Fabian Bewohner des Café Toujours

 Die geplante Räumung reiht sich in eine größere Entwicklung ein: Das Berner Quartier Ausserholligen rund um den Europaplatz soll in den nächsten Jahren massiv aufgewertet werden. Private und öffentliche Bauprojekte in Milliardenhöhe sind geplant. Für alternative Projekte wie das Café Toujours wird es eng. Das Toujours sei Sand im Getriebe der Stadtaufwertung, so Manuel: «Wir sind unbequem! Wir sorgen dafür, dass diese Entwicklungen nicht einfach hingenommen werden.»

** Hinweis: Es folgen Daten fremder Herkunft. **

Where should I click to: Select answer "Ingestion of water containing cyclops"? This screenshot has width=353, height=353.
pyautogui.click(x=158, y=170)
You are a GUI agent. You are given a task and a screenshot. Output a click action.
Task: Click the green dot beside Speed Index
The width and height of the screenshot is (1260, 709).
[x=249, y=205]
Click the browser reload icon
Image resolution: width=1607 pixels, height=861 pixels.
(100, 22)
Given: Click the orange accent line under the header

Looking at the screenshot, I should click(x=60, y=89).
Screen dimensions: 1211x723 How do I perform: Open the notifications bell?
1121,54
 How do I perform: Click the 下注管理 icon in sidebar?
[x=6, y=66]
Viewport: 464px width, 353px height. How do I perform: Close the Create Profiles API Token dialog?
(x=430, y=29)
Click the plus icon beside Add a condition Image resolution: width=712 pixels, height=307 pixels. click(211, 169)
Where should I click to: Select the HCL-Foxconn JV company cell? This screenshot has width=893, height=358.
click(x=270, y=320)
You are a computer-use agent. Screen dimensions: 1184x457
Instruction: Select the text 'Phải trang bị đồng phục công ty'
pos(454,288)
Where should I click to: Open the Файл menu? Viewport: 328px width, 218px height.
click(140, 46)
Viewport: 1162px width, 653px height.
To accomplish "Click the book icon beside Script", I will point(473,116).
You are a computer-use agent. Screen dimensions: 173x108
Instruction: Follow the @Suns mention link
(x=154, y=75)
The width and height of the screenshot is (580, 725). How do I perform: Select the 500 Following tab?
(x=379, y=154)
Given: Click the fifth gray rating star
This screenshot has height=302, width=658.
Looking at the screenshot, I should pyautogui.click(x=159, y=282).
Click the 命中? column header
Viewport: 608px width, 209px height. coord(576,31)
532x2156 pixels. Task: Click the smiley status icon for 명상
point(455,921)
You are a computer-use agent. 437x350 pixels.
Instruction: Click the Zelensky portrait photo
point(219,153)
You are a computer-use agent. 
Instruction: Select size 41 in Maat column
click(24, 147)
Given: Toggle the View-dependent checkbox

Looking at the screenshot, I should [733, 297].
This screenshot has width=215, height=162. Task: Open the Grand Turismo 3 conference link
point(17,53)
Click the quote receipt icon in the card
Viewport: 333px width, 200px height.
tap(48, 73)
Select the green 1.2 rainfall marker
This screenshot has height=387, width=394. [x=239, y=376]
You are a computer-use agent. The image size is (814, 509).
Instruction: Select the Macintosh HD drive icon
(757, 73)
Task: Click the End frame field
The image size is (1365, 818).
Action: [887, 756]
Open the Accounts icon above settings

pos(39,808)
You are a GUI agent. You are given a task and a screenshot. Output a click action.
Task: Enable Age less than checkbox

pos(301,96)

«Solche Orte sind wichtig für eine Stadt, weil sie andere Lebensentwürfe ermöglichen»
Christo Bewohner des Café Toujours

Das Café Toujours ist nicht der einzige bedrohte Freiraum in der Stadt Bern. Auch die Bewohner:innen des Wagenplatzes Anstadt muss in Zukunft wohl einer Überbauung auf dem Gaswerkareal weichen. Die Aktivist:innen sind untereinander in Kontakt, um sich gegen die Verdrängung alternativer Freiräume zu wehren. «Solche Orte sind wichtig für eine Stadt, weil sie andere Lebensentwürfe ermöglichen», so Christo vom Café Toujours. Am kommenden Samstag wird zu einer gemeinsamen Demonstration aufgerufen, um ein Zeichen für den Erhalt solcher Freiräume in Bern zu setzen.

Ob das Café Toujours eine Zukunft hat, bleibt ungewiss. Doch für die Menschen, die es beleben, ist klar: Sie werden um ihren Freiraum kämpfen.